[Pointing records for screenshots and pages]

* START *

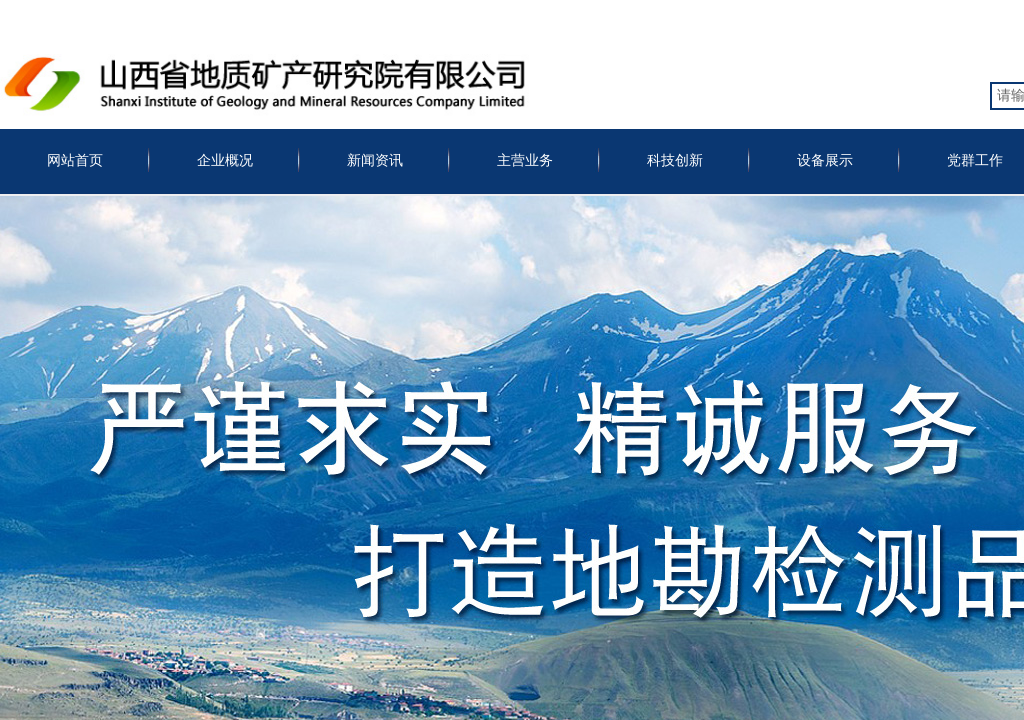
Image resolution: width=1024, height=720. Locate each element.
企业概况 (225, 160)
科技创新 (675, 160)
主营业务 (525, 160)
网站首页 (75, 160)
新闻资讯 (375, 160)
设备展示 (825, 160)
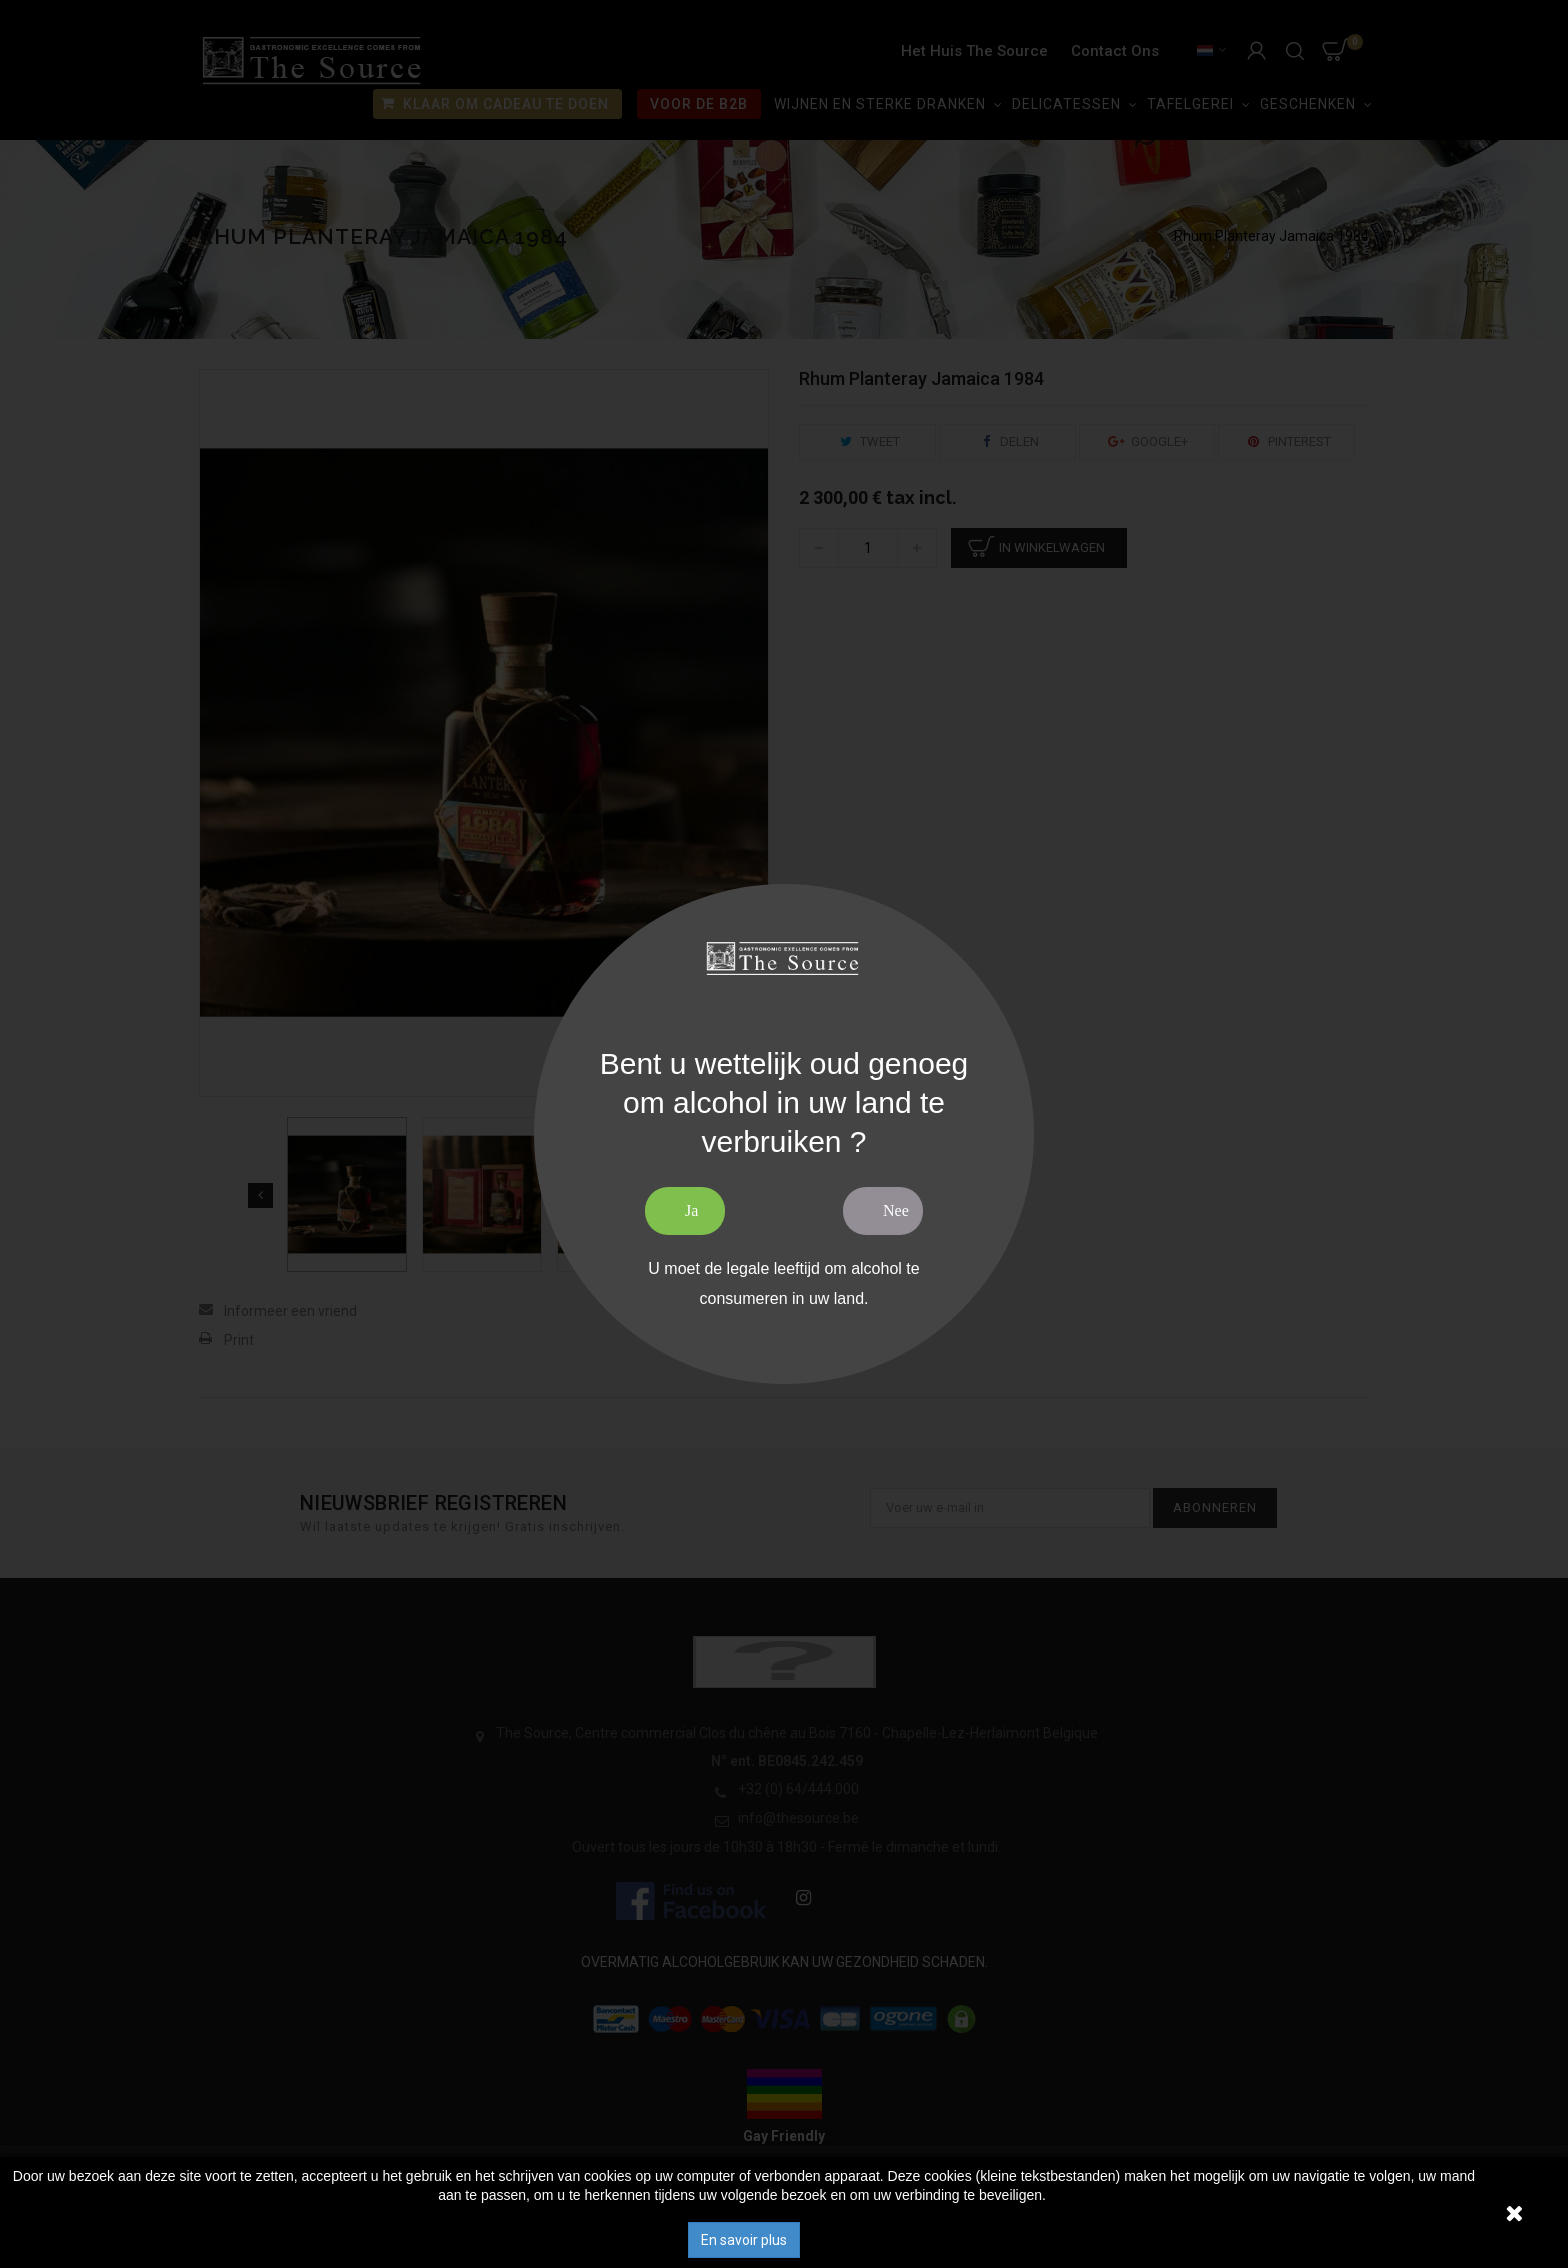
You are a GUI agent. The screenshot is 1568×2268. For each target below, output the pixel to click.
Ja (691, 1210)
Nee (896, 1210)
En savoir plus (744, 2240)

* END *

**Set exercise**
Please reproduce every line of the items above, requests included, scaling each answer coordinate by 0.95 and rounding to whole numbers, with halves rounded up. Leave the pictures out of your answer.

**Exercise response**
Image resolution: width=1024, height=720. Locate each element.
企业概况 (214, 152)
科技创新 (641, 152)
主营业务 (499, 152)
网站首页 (71, 152)
新闻资讯 (356, 152)
设备展示 (784, 152)
You are a GUI agent. The screenshot is 1568×2268. For each target below, output the pixel to click.
Ja (656, 1150)
Nee (851, 1150)
En savoir plus (707, 2128)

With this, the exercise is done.